▸ **Activity**: In the entries that follow, find each line with the word "header" and copy it.

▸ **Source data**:
==========

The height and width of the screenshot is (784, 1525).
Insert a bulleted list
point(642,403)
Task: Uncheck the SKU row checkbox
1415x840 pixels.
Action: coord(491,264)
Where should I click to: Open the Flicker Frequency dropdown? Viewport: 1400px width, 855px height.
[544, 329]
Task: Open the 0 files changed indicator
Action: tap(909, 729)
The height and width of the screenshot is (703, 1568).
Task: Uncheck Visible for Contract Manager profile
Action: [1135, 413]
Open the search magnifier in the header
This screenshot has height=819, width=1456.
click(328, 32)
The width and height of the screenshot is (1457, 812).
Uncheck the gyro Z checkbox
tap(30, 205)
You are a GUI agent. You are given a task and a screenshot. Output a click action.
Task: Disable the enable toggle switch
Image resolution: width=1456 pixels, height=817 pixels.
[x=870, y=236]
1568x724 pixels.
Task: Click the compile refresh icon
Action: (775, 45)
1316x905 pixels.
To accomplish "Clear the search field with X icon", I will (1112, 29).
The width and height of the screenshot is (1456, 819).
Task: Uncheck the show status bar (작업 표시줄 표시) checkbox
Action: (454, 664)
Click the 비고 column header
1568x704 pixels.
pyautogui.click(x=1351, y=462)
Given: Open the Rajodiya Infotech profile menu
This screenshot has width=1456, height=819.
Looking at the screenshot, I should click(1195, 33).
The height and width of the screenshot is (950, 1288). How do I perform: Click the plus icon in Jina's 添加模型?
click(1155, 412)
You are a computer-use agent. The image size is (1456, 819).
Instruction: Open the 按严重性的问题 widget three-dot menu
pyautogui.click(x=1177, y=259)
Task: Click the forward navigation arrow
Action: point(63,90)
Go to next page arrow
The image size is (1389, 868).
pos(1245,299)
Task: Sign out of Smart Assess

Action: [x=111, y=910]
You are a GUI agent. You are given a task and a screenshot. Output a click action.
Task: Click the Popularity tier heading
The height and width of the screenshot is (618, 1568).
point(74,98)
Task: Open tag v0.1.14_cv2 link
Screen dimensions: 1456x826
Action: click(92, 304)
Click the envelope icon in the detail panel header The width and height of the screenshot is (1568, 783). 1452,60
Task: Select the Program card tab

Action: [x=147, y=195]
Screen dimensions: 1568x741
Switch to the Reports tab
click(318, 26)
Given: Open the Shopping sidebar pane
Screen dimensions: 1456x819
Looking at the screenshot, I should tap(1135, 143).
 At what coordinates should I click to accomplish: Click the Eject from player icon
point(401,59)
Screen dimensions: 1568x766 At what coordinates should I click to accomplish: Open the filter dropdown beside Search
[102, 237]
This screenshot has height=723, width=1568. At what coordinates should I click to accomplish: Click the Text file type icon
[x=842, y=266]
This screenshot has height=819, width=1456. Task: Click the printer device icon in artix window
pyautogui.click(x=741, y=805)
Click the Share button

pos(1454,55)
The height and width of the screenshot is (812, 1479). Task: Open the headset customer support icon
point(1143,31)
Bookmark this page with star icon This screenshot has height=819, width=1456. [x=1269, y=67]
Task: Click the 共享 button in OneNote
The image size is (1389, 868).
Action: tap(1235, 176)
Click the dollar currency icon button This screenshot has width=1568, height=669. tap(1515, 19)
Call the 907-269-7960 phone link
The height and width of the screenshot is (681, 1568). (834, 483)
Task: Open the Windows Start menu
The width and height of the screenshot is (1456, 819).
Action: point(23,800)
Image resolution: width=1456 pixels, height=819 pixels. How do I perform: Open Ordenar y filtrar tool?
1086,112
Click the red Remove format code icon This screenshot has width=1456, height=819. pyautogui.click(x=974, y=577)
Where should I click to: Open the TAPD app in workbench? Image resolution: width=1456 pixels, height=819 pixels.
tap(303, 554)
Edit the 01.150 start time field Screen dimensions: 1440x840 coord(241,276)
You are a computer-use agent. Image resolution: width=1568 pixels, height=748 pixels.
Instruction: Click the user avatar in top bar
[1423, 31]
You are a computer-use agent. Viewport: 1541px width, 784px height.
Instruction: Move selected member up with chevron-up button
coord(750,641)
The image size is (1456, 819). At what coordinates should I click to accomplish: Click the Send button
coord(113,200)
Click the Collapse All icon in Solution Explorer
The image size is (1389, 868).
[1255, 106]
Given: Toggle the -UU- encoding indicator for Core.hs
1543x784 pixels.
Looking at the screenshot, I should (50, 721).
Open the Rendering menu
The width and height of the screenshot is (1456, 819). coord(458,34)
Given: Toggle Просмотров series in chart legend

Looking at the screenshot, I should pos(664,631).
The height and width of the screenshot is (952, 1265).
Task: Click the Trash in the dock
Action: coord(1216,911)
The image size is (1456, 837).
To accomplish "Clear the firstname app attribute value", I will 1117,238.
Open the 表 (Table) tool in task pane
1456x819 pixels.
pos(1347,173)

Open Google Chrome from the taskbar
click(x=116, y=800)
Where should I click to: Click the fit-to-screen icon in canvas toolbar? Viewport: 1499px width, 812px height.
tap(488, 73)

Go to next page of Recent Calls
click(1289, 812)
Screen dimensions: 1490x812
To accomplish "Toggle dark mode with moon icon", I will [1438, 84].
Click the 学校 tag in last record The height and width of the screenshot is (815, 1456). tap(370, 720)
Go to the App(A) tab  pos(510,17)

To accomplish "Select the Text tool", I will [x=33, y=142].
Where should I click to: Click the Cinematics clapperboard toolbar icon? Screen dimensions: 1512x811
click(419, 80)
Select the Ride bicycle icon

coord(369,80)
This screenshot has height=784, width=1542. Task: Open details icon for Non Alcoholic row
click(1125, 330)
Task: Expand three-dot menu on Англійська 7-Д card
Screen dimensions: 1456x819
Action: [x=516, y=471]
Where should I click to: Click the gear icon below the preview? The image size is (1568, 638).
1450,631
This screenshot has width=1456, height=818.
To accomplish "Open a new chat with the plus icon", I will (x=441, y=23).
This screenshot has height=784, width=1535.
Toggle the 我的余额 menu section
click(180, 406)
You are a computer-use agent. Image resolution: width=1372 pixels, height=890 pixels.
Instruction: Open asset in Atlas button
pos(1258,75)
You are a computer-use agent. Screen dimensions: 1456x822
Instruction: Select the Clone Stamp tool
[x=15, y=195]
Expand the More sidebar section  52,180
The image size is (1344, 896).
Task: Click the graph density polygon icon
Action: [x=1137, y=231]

==========

▸ **Solution below**:
Open the search magnifier in the header
Click the 비고 column header
Click the envelope icon in the detail panel header The width and height of the screenshot is (1568, 783). 1452,60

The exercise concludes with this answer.